■ AVAILABLE DATA:
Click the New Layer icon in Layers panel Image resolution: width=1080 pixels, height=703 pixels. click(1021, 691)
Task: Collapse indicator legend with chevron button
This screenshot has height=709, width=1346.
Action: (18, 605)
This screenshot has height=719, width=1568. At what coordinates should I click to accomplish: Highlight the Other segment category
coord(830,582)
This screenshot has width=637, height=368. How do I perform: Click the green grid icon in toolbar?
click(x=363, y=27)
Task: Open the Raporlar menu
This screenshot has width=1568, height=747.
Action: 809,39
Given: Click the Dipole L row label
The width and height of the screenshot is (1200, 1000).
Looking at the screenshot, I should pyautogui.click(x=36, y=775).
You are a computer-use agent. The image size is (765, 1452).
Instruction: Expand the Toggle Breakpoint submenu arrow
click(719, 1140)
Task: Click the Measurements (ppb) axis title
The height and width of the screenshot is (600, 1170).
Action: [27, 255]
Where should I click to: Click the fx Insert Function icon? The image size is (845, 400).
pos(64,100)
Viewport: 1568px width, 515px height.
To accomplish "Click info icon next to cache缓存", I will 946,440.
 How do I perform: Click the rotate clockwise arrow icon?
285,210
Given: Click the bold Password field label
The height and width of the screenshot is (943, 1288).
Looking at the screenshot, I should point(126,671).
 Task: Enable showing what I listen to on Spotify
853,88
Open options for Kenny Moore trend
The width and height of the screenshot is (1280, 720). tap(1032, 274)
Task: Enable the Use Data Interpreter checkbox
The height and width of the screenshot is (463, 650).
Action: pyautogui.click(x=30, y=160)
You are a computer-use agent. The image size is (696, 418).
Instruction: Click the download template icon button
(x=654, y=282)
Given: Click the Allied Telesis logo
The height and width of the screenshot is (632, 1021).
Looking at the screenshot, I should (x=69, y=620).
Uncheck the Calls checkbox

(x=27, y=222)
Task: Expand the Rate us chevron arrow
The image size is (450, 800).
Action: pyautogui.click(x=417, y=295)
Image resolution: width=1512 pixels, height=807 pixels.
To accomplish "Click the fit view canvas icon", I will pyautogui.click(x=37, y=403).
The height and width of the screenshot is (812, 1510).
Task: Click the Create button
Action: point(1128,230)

■ GOAL OF THE EXERCISE:
Go through the material and set every line down again exactly.

■ RESULT BELOW:
Click the New Layer icon in Layers panel Image resolution: width=1080 pixels, height=703 pixels. click(1021, 691)
Task: Collapse indicator legend with chevron button
This screenshot has height=709, width=1346.
Action: (18, 605)
This screenshot has height=719, width=1568. At what coordinates should I click to accomplish: Highlight the Other segment category
coord(830,582)
This screenshot has width=637, height=368. How do I perform: Click the green grid icon in toolbar?
click(x=363, y=27)
Task: Open the Raporlar menu
This screenshot has width=1568, height=747.
Action: 809,39
Given: Click the Dipole L row label
The width and height of the screenshot is (1200, 1000).
Looking at the screenshot, I should pyautogui.click(x=36, y=775).
You are a computer-use agent. The image size is (765, 1452).
Instruction: Expand the Toggle Breakpoint submenu arrow
click(719, 1140)
Task: Click the Measurements (ppb) axis title
The height and width of the screenshot is (600, 1170).
Action: [27, 255]
Where should I click to: Click the fx Insert Function icon? The image size is (845, 400).
pos(64,100)
Viewport: 1568px width, 515px height.
To accomplish "Click info icon next to cache缓存", I will 946,440.
 How do I perform: Click the rotate clockwise arrow icon?
285,210
Given: Click the bold Password field label
The height and width of the screenshot is (943, 1288).
Looking at the screenshot, I should point(126,671).
 Task: Enable showing what I listen to on Spotify
853,88
Open options for Kenny Moore trend
The width and height of the screenshot is (1280, 720). tap(1032, 274)
Task: Enable the Use Data Interpreter checkbox
The height and width of the screenshot is (463, 650).
Action: pyautogui.click(x=30, y=160)
You are a computer-use agent. The image size is (696, 418).
Instruction: Click the download template icon button
(x=654, y=282)
Given: Click the Allied Telesis logo
The height and width of the screenshot is (632, 1021).
Looking at the screenshot, I should (x=69, y=620).
Uncheck the Calls checkbox

(x=27, y=222)
Task: Expand the Rate us chevron arrow
The image size is (450, 800).
Action: pyautogui.click(x=417, y=295)
Image resolution: width=1512 pixels, height=807 pixels.
To accomplish "Click the fit view canvas icon", I will pyautogui.click(x=37, y=403).
The height and width of the screenshot is (812, 1510).
Task: Click the Create button
Action: point(1128,230)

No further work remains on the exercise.